Perhaps that is why I am so attached to repetition as a method or tool; when everything changes, it is nice to keep some things fixed, at least for a while, like a year. But on the other hand I have really exhausted this method; since several years I have been looking for some new approach. If I cannot find a useful alternative to these rough time-lapse works, at least I should focus on shorter time periods, like a day and night.
There are only a few more sessions to do this year, the year of the dog, and then I will start editing the material and thinking of some possible text or music to add to it.
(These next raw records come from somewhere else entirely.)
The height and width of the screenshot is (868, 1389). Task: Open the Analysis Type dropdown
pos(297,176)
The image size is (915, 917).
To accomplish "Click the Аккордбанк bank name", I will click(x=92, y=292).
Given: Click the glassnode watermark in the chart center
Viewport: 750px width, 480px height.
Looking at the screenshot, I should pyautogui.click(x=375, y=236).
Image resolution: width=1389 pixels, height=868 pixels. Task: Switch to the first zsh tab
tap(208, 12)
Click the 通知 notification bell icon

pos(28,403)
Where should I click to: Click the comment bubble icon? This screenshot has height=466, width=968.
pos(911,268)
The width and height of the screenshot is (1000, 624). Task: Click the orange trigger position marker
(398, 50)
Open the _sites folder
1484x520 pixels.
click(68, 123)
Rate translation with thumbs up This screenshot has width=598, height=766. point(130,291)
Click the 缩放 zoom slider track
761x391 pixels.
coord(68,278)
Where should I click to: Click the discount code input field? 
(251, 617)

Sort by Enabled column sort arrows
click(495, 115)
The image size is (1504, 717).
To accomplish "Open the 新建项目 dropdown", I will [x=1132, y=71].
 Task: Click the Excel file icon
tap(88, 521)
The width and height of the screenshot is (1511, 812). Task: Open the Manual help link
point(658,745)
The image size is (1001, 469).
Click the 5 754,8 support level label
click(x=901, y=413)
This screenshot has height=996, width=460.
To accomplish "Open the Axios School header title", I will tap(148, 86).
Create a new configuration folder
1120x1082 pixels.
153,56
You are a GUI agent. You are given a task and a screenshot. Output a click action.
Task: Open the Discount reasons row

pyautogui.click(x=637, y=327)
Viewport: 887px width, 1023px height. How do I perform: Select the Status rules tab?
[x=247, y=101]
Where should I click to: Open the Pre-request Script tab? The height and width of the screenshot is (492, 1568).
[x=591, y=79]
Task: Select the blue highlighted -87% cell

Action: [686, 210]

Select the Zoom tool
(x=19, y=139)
So, rather than planning how to produce more material, I should try to look at what could be done with the material that I already have gathered.
Here are the usual images, in winter light:
And then the ones with some movement, with the old pine on the hill:
A first raw edit of these ones with the old pine – but only up to Christmas – I presented at the conference in Rovaniemi in the beginning of the week and they are the ones I will show and tell about tomorrow and on Wednesday at the Uniarts research week.